Getting its name from the French word for lemon, citrine comes in a variety of colors from vibrant yellow to a golden amber. Throughout history, citrine has been mistaken for topaz; even being referred to as Gold Topaz, Madeira, and Spanish Topaz. These warm gemstones are thought to manifest wealth and prosperity, along with encouraging imagination and sparking new beginnings. Between 300-150 b.c. citrines were commonly found on the handles of swords and daggers in Scotland. Ancient Greeks would carve iconic images into citrine gems while Roman Priests would sport them in rings.

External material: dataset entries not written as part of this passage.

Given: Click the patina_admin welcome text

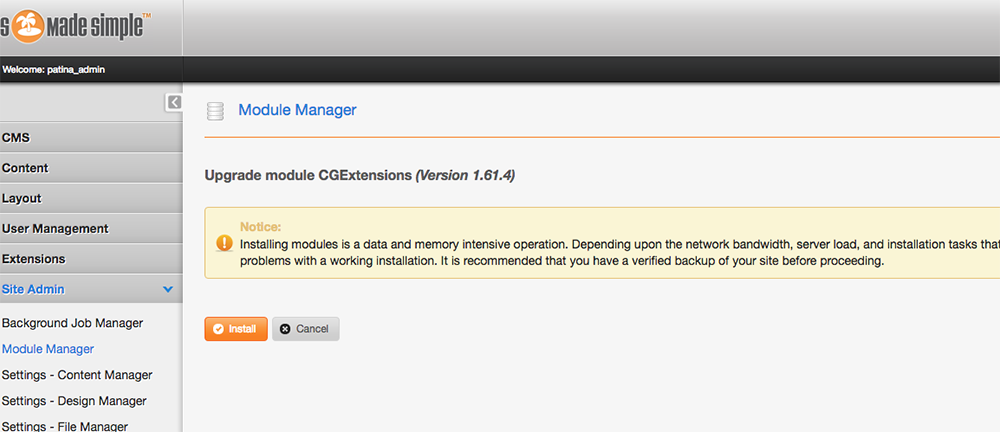Looking at the screenshot, I should tap(54, 69).

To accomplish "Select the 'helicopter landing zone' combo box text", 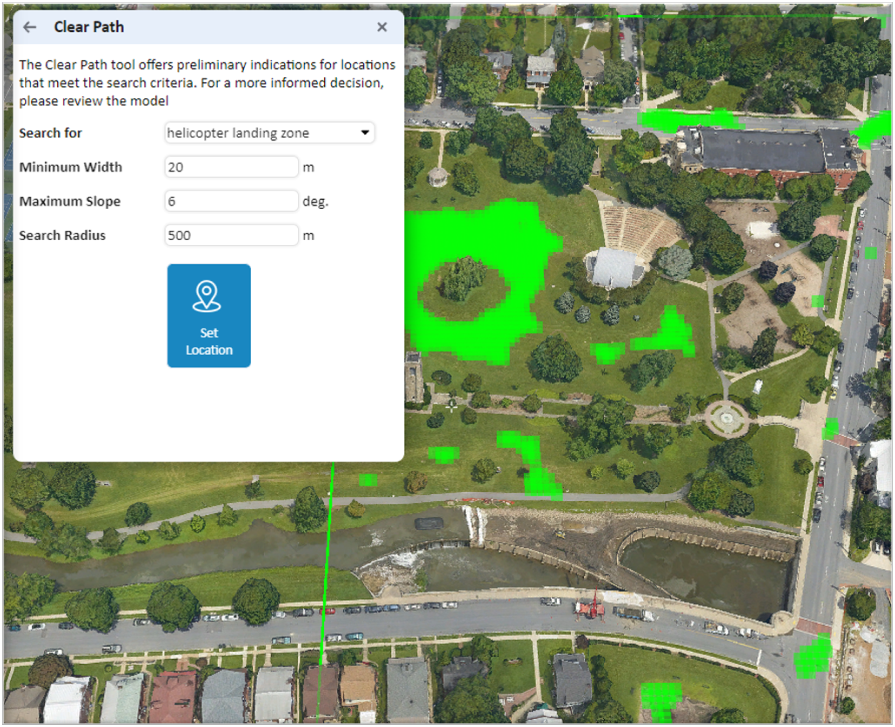I will click(258, 133).
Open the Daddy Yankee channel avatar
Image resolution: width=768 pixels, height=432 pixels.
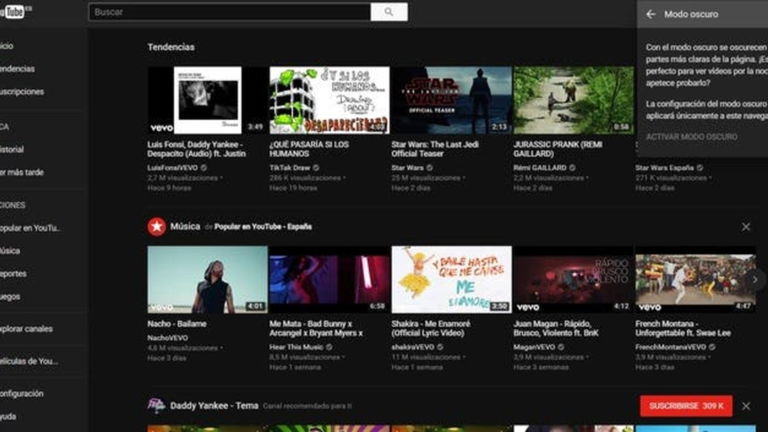click(x=157, y=405)
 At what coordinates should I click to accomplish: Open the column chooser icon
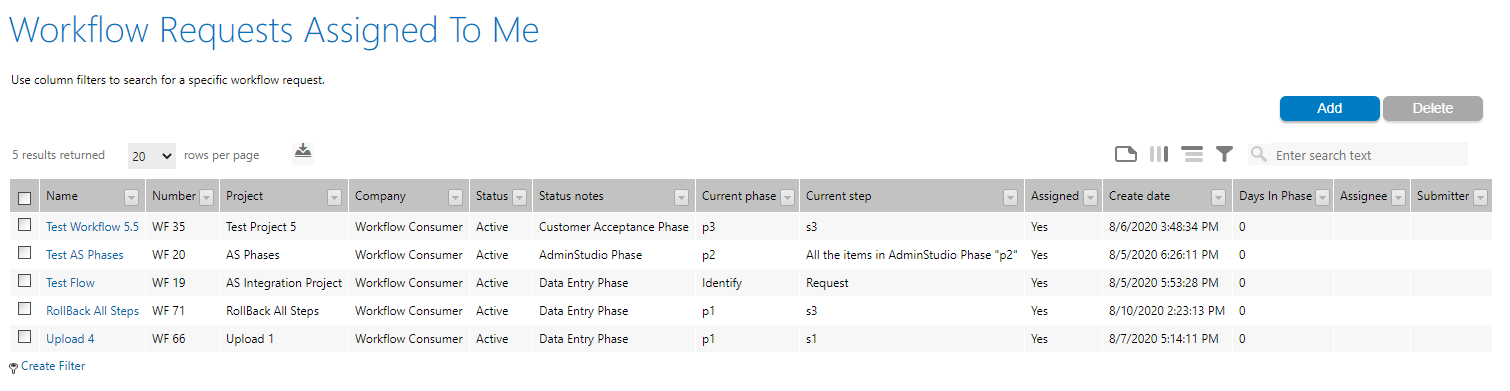(1159, 154)
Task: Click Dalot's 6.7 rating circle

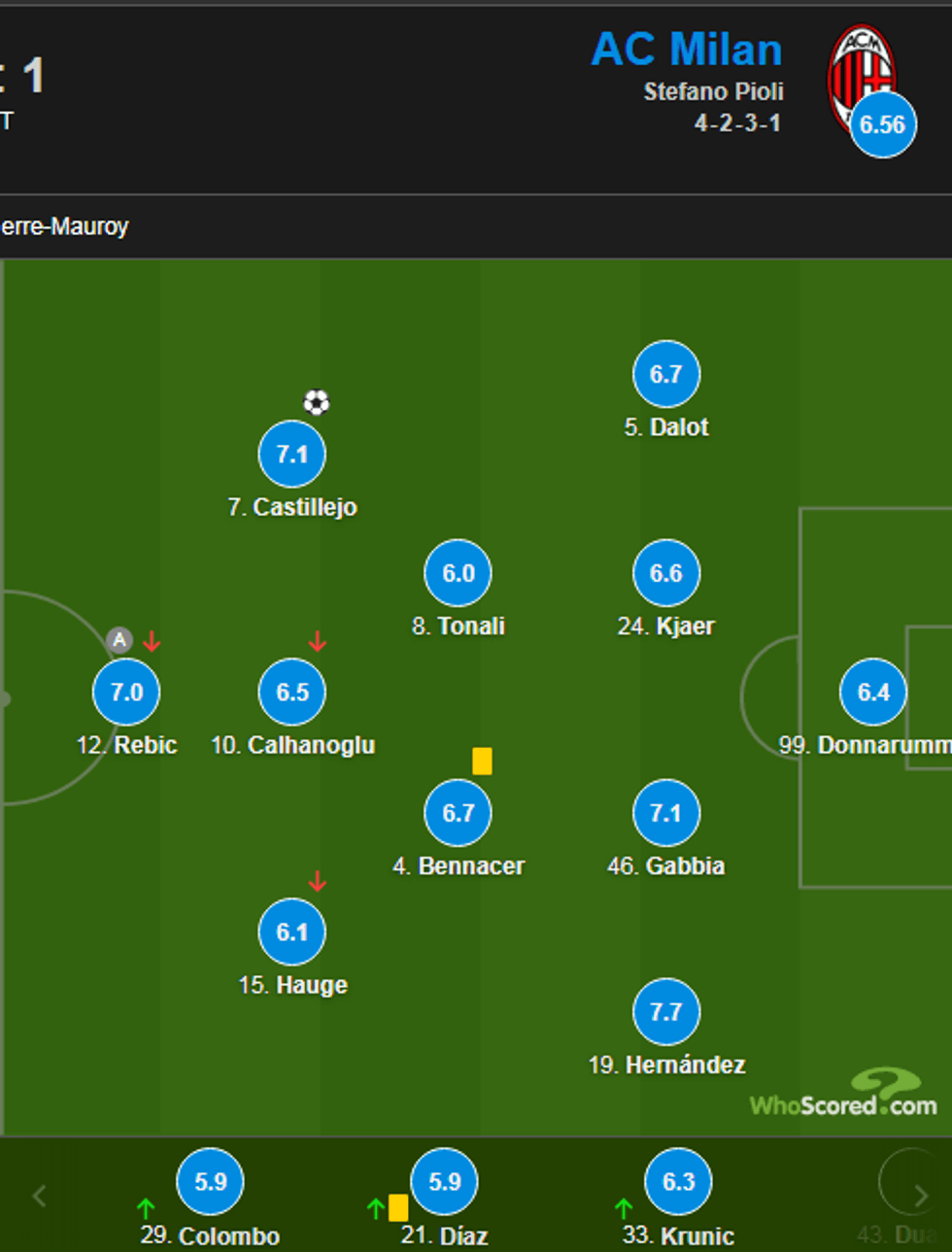Action: click(x=665, y=374)
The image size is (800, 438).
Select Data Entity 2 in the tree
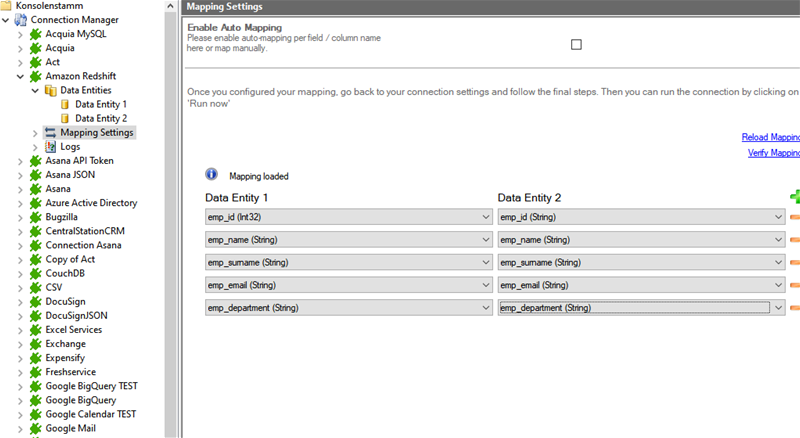[x=100, y=118]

Citrine is a variety of quartz and gets its vivacious yellow color from traces of iron in the quartz. While citrine may seem to be in abundance, untreated citrine is rare and very valuable. Natural citrine is a pale yellow that has more brown tones than most of the treated citrine on the market. Citrine often gets its color by applying heat to other quartz stones like amethyst or Smokey Quartz. Citrines are a 7 out of 10 on the Mohs scale of hardness, making them a reasonably durable gemstone for jewelry.
Citrines can be found in practically any type of jewelry and can make for some really striking pieces. Citrine jewelry is popular with fashion conscious women who are looking to expand their leisure and work jewelry wardrobe. Like quartz, citrines are available in large sizes, making them a good candidate for intricate and dramatic cuts. Citrine has great clarity and can often be found with no visible inclusions.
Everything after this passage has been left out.